In der gesamten Ausstellung sind historische Informationen installiert

Auch auf der Kunstmesse auf dem Navy Pier von Chicago kommt man an Gates nicht vorbei. Mit der ansässigen Galerie Richard Grey arbeitet er seit über 10 Jahren zusammen. Auf den Ständen der Expo Chicago sieht man wie auf der Biennale neben lokalen Künstlerpositionen internationale Positionen. Ob meditative Pinselstriche der Dansaekhwa-Bewegung aus Korea bei der Galerie Tina Kim, Fotografie von Thomas Ruff und Wolfgang Tillmans bei David Zwirner oder das ausdrucksstarke Porträt von dem ghanaischen Maler Amoako Boafo auf dem Stand der Mariane-Ibrahim-Galerie.

Und immer wieder stößt man beim Rundgang über die Messe auf die Türme von Marina City. Das Motiv ist bei dem Publikum und den lokalen Sammlern besonders beliebt. Sei es als Schwarzweißfotografie von Hiroshi Sugimoto bei Marian Goodman, auf der die Struktur der Stockwerke den wolkigen Hintergrund kontrastiert, oder als aus der Leinwand heraustretendes Bildrelief von Martin Spengler auf dem Stand der Berliner Galerie Kornfeld.

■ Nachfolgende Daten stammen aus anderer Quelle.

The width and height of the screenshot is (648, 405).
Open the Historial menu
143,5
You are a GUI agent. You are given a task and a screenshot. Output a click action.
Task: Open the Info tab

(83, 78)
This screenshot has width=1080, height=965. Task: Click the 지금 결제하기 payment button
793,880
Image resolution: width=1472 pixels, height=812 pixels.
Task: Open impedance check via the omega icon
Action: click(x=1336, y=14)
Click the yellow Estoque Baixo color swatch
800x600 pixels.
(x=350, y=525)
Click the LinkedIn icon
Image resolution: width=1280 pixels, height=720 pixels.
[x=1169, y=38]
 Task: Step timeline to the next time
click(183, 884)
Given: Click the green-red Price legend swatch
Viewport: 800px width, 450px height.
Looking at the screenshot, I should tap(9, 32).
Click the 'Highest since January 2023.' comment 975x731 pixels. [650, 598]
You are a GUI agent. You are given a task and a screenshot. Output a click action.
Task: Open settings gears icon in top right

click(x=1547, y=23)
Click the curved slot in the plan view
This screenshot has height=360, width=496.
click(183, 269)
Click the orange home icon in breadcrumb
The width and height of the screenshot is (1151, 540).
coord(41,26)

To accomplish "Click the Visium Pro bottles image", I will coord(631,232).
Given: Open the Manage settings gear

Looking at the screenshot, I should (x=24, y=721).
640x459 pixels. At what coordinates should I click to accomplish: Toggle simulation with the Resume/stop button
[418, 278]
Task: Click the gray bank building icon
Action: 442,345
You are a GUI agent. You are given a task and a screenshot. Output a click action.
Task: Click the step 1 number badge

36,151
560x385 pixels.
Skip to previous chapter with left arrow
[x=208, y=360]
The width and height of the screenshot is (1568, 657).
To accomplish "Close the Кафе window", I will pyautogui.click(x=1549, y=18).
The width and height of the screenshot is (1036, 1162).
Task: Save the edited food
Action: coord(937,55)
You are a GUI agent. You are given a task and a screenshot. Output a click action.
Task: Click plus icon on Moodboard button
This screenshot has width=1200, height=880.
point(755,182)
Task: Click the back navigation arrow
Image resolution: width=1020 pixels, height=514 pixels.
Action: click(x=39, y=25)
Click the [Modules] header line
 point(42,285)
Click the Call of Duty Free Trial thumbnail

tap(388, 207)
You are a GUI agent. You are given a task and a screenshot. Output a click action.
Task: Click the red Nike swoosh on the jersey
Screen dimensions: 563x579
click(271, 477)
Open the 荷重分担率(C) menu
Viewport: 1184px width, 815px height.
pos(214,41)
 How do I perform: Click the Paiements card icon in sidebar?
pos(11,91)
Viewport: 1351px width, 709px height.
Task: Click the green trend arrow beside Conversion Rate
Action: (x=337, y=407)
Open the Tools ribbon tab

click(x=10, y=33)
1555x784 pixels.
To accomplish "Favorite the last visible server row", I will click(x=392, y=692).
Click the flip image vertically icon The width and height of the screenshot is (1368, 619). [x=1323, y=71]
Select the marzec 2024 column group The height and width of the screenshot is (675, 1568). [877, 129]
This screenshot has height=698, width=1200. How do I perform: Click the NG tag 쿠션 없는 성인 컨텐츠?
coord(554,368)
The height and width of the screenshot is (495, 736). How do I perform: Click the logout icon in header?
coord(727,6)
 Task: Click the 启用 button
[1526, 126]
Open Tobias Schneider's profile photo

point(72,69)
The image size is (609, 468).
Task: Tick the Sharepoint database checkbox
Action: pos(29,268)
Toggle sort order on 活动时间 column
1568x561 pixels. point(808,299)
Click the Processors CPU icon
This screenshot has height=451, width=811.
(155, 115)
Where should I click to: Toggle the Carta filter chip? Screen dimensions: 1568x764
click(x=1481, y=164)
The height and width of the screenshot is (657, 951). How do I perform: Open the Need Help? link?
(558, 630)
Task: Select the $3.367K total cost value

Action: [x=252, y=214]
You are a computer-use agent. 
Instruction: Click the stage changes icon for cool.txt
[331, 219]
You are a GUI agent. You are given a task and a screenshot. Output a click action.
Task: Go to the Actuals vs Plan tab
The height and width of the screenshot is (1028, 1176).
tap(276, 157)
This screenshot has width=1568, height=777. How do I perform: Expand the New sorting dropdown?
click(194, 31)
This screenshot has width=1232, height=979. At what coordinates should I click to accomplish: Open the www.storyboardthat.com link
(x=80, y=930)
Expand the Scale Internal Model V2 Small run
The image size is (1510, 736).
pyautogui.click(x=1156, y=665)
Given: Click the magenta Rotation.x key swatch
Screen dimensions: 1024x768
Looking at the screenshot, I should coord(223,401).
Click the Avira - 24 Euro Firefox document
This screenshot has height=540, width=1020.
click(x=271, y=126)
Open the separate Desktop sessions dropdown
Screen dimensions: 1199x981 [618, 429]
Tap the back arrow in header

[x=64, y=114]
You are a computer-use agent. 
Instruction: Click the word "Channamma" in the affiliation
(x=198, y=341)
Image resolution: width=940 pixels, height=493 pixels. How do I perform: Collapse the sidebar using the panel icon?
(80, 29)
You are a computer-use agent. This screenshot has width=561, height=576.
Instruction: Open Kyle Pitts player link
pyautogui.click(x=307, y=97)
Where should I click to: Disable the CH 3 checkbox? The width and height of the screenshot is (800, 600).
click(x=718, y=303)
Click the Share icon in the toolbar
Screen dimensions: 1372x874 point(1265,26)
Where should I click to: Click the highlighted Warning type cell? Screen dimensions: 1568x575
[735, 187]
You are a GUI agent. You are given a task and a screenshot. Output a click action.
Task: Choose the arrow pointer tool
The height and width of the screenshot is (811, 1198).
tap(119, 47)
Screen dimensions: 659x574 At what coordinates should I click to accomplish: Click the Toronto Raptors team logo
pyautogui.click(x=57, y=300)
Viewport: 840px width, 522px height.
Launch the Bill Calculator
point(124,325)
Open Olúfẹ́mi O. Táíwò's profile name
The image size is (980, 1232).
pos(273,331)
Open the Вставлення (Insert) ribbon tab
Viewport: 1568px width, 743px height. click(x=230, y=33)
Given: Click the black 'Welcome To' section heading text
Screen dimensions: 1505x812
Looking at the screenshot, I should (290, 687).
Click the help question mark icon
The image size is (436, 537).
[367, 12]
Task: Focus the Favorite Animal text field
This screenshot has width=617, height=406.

Die Geschichte der Wolkenkratzer bis hin zu der offiziellen Bezeichnung als Wahrzeichen der Stadt Chicago im Jahr 2016 liest sich wie ein Blueprint für die Historie vieler Bezirke der Stadt. Nach einer Hochphase wurde der Gebäudekomplex Ende der 80er Jahre zu einem Rattenloch. Nicht einmal 37 Prozent der fast 200 Appartements waren belegt, der gute Ruf des innovativen Konzept war hinüber. Es brauchte jedoch nur einen Investor, der an den Standort glaubte, um Marina Citys Beliebtheit neu zu wecken. Das ähnelt Theaster Gates’ Vision für die Chicago South Side in seiner Videoarbeit – vielleicht ist er derjenige, der den Wandel für die Bezirke im Süden bringt.